• WHAT THE TASK ASKS:
Please retype the part of the material below that opens with the line containing "Given: Open the 政务公开 main navigation tab" and closes with the line containing "Action: [x=521, y=6]", both included, reproducing each line character for character.

[start of MATERIAL FOR THIS EXERCISE]

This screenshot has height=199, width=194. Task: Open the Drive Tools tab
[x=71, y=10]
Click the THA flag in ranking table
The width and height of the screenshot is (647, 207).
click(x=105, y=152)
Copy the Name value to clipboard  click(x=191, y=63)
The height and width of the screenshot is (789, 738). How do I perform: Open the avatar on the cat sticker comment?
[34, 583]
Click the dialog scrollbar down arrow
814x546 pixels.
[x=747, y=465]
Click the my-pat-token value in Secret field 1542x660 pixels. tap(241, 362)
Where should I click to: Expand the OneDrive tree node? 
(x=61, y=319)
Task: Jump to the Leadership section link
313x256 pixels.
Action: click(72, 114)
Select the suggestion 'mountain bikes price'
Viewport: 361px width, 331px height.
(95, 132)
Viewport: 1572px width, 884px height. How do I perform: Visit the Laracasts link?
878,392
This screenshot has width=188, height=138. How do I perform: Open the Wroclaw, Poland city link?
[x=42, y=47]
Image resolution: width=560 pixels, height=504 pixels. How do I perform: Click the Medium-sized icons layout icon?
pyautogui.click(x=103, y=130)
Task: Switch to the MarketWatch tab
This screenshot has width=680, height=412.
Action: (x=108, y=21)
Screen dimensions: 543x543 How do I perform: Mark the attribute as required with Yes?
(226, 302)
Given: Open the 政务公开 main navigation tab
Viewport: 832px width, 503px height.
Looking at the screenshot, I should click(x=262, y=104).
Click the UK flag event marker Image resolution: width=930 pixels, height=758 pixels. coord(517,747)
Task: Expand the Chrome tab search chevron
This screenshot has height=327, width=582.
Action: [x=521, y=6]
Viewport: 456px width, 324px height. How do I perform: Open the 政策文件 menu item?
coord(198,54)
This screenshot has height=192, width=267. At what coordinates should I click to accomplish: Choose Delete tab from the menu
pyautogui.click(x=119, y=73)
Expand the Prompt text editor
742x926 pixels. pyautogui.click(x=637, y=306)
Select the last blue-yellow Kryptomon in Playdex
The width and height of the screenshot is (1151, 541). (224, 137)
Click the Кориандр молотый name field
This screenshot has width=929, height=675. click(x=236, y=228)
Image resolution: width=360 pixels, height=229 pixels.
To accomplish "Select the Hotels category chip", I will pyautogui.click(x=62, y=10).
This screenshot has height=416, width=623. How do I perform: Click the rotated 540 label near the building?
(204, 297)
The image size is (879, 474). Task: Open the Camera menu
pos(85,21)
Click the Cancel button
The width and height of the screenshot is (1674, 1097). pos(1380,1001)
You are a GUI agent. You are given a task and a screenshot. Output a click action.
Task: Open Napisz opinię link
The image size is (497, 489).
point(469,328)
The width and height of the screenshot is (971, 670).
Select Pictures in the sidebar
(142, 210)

[end of MATERIAL FOR THIS EXERCISE]

• ANSWER TO THE EXERCISE:
Given: Open the 政务公开 main navigation tab
Viewport: 832px width, 503px height.
Looking at the screenshot, I should click(x=262, y=104).
Click the UK flag event marker Image resolution: width=930 pixels, height=758 pixels. coord(517,747)
Task: Expand the Chrome tab search chevron
This screenshot has height=327, width=582.
Action: [x=521, y=6]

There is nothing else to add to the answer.